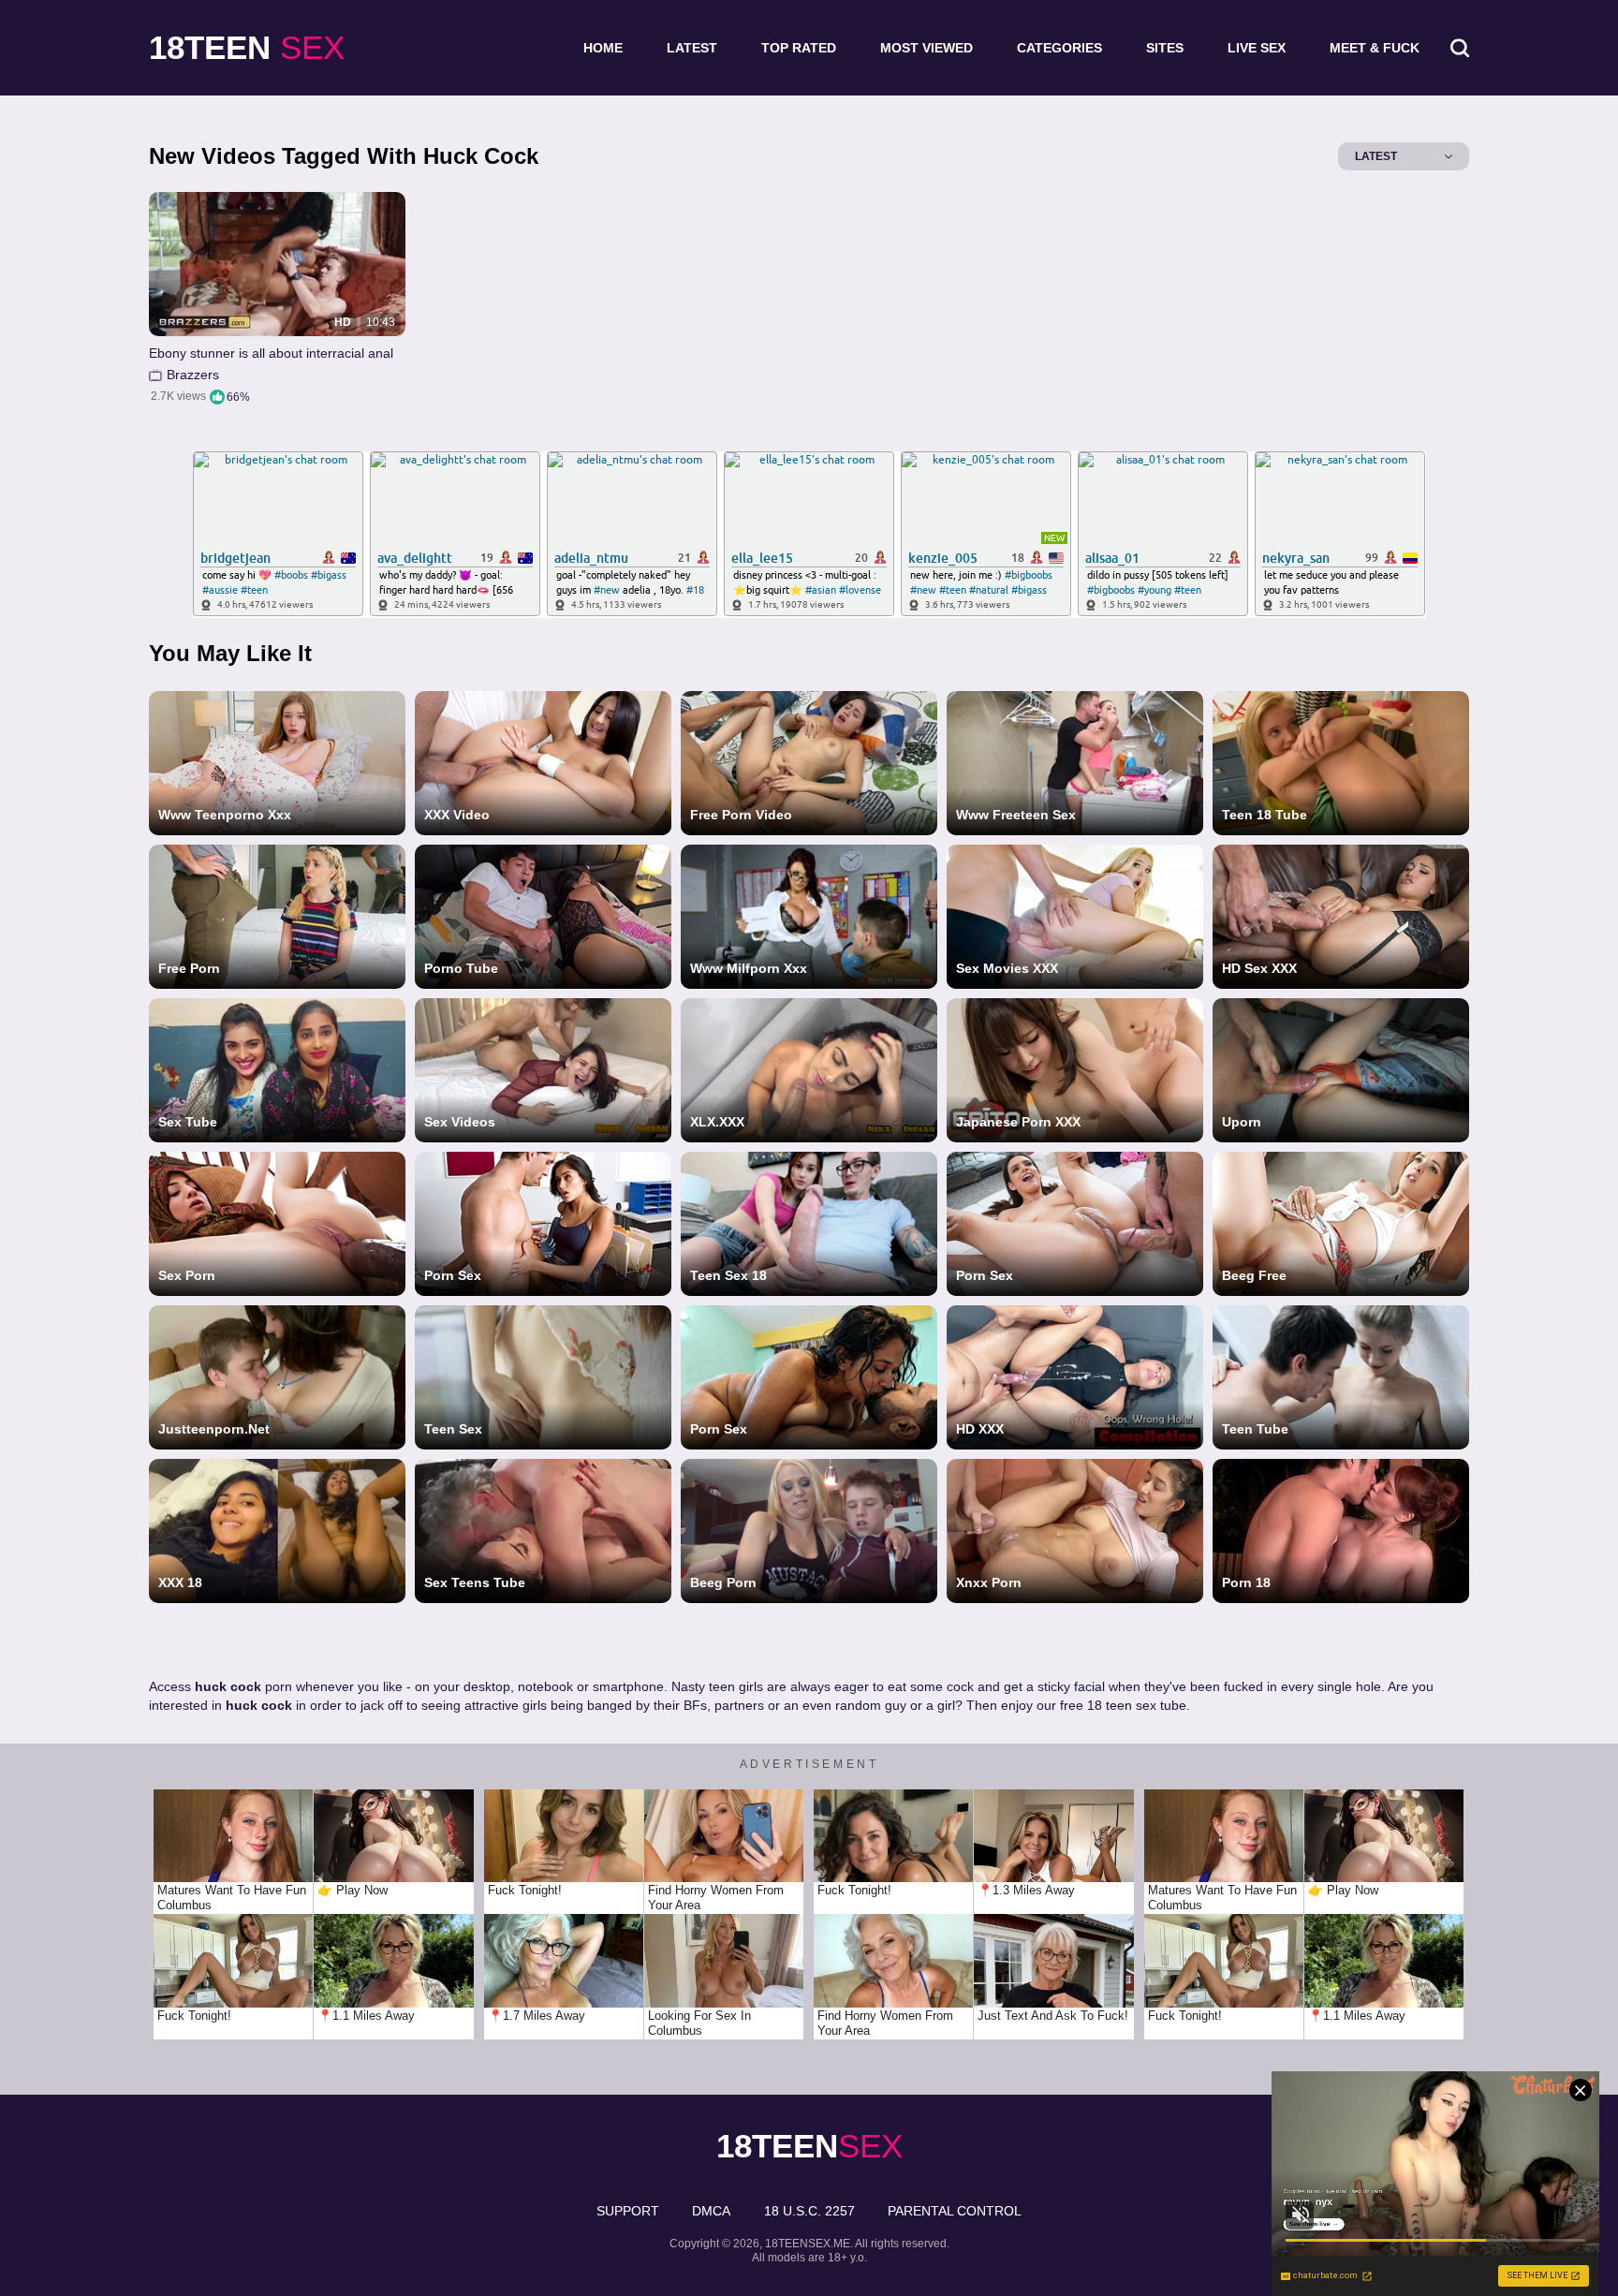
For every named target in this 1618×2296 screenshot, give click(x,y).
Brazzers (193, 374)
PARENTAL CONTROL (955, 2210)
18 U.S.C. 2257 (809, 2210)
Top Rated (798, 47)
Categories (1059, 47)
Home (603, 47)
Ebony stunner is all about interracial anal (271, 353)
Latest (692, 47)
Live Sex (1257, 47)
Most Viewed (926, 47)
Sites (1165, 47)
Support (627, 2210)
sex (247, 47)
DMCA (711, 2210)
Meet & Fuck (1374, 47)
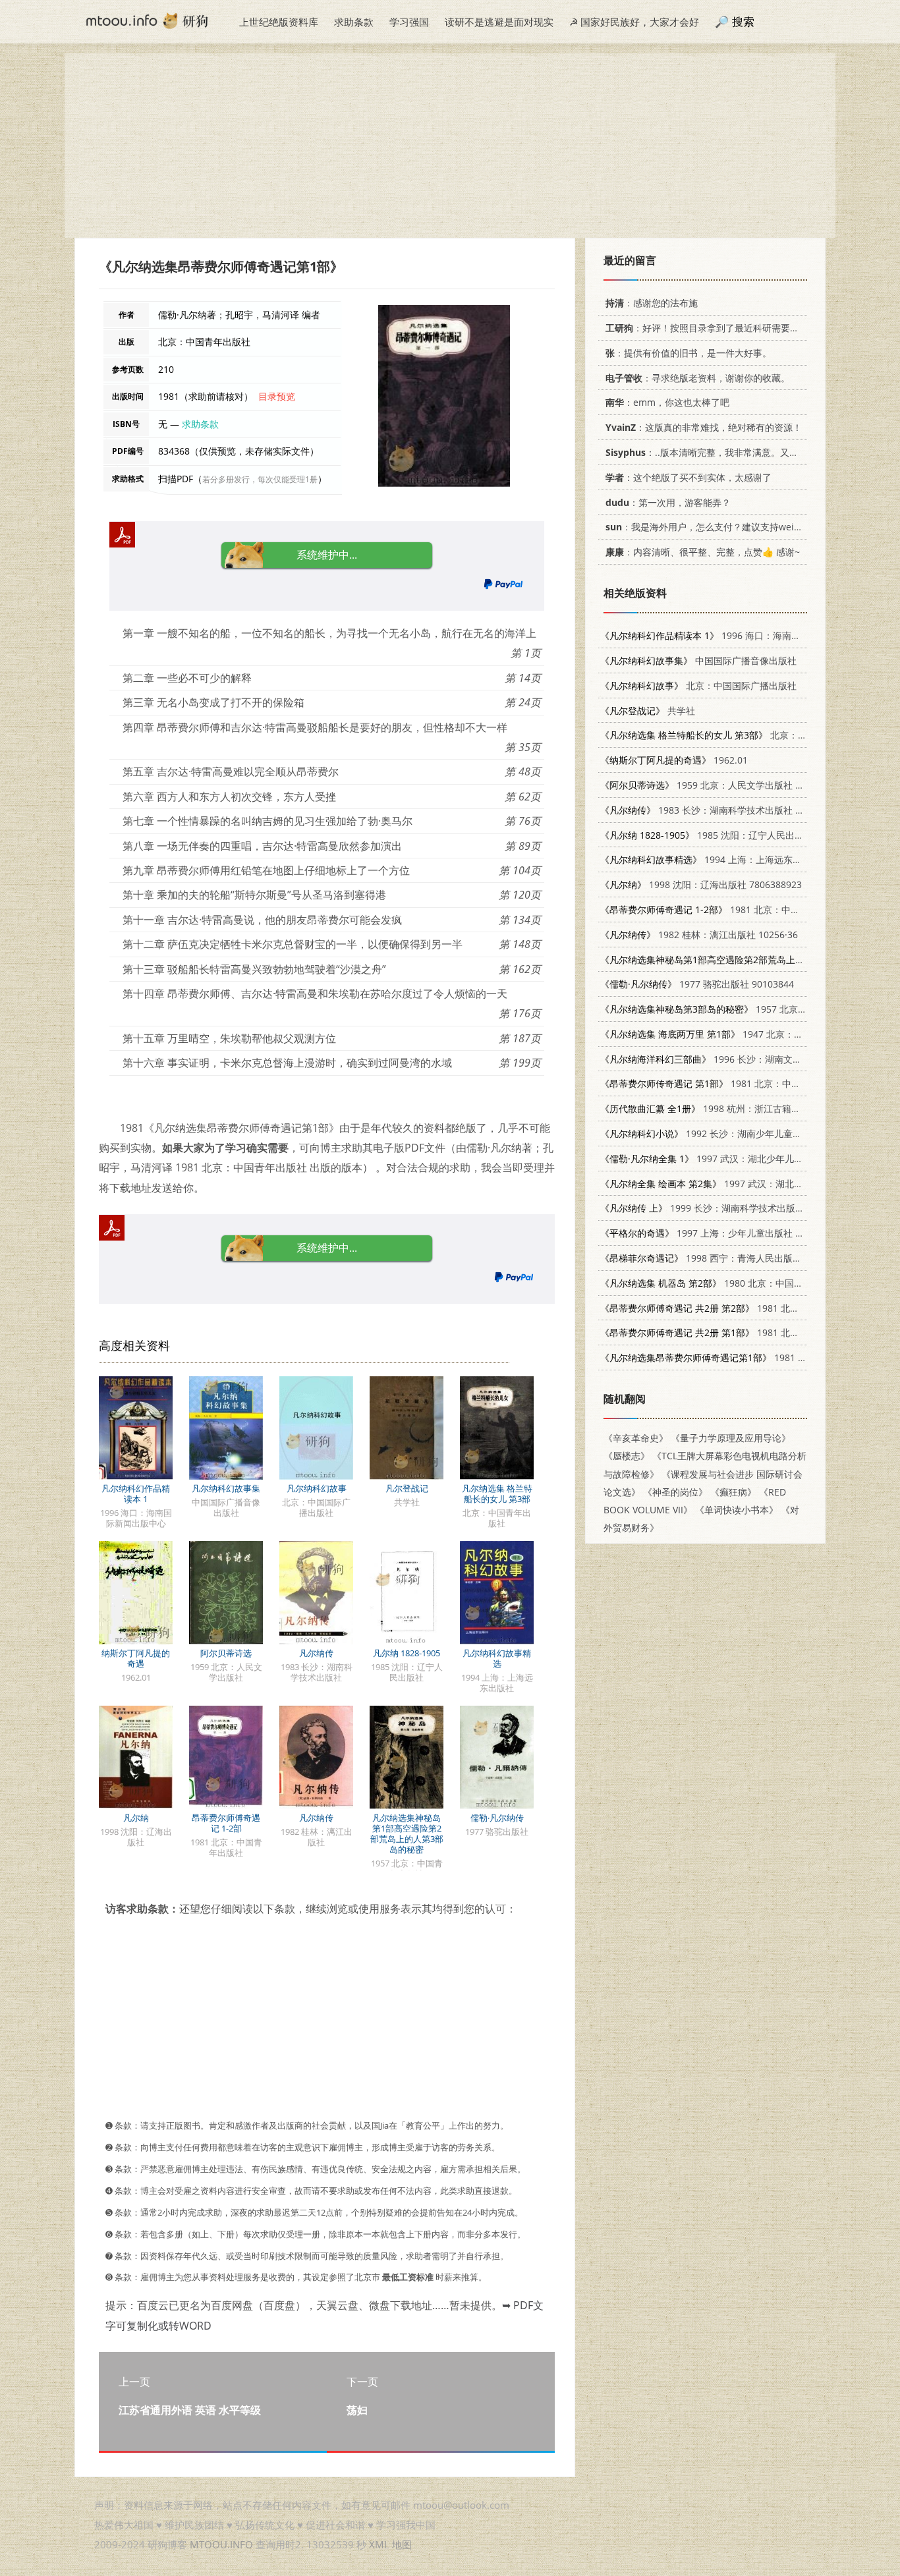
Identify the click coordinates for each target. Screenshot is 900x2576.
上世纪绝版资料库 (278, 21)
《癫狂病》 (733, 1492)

▶ _Instructions to follow_
Retype the listing exactly. Leave the pictures out.

▶ _Written solution_
For every named target in this 1618×2296 screenshot, give click(x,y).
Brazzers (193, 374)
PARENTAL CONTROL (955, 2210)
18 U.S.C. 2257 (809, 2210)
Top Rated (798, 47)
Categories (1059, 47)
Home (603, 47)
Ebony stunner is all about interracial anal (271, 353)
Latest (692, 47)
Live Sex (1257, 47)
Most Viewed (926, 47)
Sites (1165, 47)
Support (627, 2210)
sex (247, 47)
DMCA (711, 2210)
Meet & Fuck (1374, 47)
Identify the click coordinates for each target. Screenshot is 900x2576.
上世纪绝版资料库 (278, 21)
《癫狂病》 (733, 1492)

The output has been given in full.